Objective ▸ Copy the entries below word for word, starting at the line that contains "The height and width of the screenshot is (768, 1366)." and ending at the line that contains "pos(901,308)".

Records supplied ▸
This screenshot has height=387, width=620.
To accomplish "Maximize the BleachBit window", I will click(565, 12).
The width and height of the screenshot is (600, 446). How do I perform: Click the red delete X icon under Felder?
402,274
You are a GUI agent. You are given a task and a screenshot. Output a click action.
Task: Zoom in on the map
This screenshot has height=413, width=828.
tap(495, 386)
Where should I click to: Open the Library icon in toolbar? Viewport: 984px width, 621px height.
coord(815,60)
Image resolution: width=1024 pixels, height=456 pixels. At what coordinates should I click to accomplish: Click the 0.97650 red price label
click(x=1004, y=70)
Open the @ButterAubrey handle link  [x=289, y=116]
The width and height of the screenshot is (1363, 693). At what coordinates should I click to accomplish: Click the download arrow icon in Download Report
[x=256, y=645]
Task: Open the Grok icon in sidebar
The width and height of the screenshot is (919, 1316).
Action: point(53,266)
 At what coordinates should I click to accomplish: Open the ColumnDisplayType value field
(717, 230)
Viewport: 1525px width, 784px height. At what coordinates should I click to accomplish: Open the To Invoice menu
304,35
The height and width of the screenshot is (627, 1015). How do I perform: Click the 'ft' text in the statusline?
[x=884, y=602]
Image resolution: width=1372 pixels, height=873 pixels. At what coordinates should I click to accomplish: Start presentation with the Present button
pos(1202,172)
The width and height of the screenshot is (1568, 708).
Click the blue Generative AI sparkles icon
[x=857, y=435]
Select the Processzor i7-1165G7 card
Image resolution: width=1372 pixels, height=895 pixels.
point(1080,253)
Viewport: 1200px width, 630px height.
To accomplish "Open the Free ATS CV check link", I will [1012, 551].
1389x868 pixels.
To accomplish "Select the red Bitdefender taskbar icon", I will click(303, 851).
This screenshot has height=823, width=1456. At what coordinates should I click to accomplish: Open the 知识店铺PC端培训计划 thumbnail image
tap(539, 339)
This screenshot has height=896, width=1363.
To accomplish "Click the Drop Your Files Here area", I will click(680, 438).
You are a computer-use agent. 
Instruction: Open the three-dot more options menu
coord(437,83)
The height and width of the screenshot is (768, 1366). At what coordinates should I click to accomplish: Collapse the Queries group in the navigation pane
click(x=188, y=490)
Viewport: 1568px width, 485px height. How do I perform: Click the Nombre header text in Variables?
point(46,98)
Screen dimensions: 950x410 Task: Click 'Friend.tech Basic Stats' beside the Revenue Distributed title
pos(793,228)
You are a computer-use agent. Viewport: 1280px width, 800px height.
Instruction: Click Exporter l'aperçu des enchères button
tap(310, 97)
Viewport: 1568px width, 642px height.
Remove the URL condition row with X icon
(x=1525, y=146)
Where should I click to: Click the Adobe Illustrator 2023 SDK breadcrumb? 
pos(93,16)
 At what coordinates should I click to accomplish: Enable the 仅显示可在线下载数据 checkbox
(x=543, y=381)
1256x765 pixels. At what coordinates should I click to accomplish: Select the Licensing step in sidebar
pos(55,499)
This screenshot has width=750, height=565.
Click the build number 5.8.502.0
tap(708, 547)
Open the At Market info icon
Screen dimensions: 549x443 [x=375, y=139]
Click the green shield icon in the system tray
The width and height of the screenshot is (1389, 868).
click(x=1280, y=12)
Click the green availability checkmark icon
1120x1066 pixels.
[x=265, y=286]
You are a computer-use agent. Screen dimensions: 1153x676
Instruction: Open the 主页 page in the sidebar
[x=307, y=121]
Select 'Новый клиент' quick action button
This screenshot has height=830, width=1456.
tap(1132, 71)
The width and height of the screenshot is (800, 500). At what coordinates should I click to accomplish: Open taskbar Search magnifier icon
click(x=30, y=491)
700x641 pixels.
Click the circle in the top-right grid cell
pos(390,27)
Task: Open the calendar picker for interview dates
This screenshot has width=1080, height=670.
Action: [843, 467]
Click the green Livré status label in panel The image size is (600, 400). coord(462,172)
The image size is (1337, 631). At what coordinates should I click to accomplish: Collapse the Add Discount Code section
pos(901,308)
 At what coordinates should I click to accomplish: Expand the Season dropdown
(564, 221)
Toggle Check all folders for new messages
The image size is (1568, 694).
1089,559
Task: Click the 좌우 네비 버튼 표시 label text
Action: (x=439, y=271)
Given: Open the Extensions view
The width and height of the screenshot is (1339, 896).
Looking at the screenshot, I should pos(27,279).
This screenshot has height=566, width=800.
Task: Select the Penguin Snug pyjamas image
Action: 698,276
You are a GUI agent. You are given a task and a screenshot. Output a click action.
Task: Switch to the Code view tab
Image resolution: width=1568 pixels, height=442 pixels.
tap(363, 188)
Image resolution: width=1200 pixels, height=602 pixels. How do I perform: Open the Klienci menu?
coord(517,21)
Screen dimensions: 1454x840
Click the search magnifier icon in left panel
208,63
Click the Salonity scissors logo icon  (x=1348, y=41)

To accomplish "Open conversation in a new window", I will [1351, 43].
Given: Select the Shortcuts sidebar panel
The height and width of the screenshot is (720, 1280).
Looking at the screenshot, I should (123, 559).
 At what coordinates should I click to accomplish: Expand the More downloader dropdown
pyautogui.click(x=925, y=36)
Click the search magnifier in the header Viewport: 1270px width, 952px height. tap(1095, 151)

Answer to the exercise ▸
The height and width of the screenshot is (768, 1366). At what coordinates should I click to accomplish: Collapse the Queries group in the navigation pane
click(x=188, y=490)
Viewport: 1568px width, 485px height. How do I perform: Click the Nombre header text in Variables?
point(46,98)
Screen dimensions: 950x410 Task: Click 'Friend.tech Basic Stats' beside the Revenue Distributed title
pos(793,228)
You are a computer-use agent. Viewport: 1280px width, 800px height.
Instruction: Click Exporter l'aperçu des enchères button
tap(310, 97)
Viewport: 1568px width, 642px height.
Remove the URL condition row with X icon
(x=1525, y=146)
Where should I click to: Click the Adobe Illustrator 2023 SDK breadcrumb? 
pos(93,16)
 At what coordinates should I click to accomplish: Enable the 仅显示可在线下载数据 checkbox
(x=543, y=381)
1256x765 pixels. At what coordinates should I click to accomplish: Select the Licensing step in sidebar
pos(55,499)
This screenshot has width=750, height=565.
Click the build number 5.8.502.0
tap(708, 547)
Open the At Market info icon
Screen dimensions: 549x443 [x=375, y=139]
Click the green shield icon in the system tray
The width and height of the screenshot is (1389, 868).
click(x=1280, y=12)
Click the green availability checkmark icon
1120x1066 pixels.
[x=265, y=286]
You are a computer-use agent. Screen dimensions: 1153x676
Instruction: Open the 主页 page in the sidebar
[x=307, y=121]
Select 'Новый клиент' quick action button
This screenshot has height=830, width=1456.
tap(1132, 71)
The width and height of the screenshot is (800, 500). At what coordinates should I click to accomplish: Open taskbar Search magnifier icon
click(x=30, y=491)
700x641 pixels.
Click the circle in the top-right grid cell
pos(390,27)
Task: Open the calendar picker for interview dates
This screenshot has width=1080, height=670.
Action: [843, 467]
Click the green Livré status label in panel The image size is (600, 400). coord(462,172)
The image size is (1337, 631). At what coordinates should I click to accomplish: Collapse the Add Discount Code section
pos(901,308)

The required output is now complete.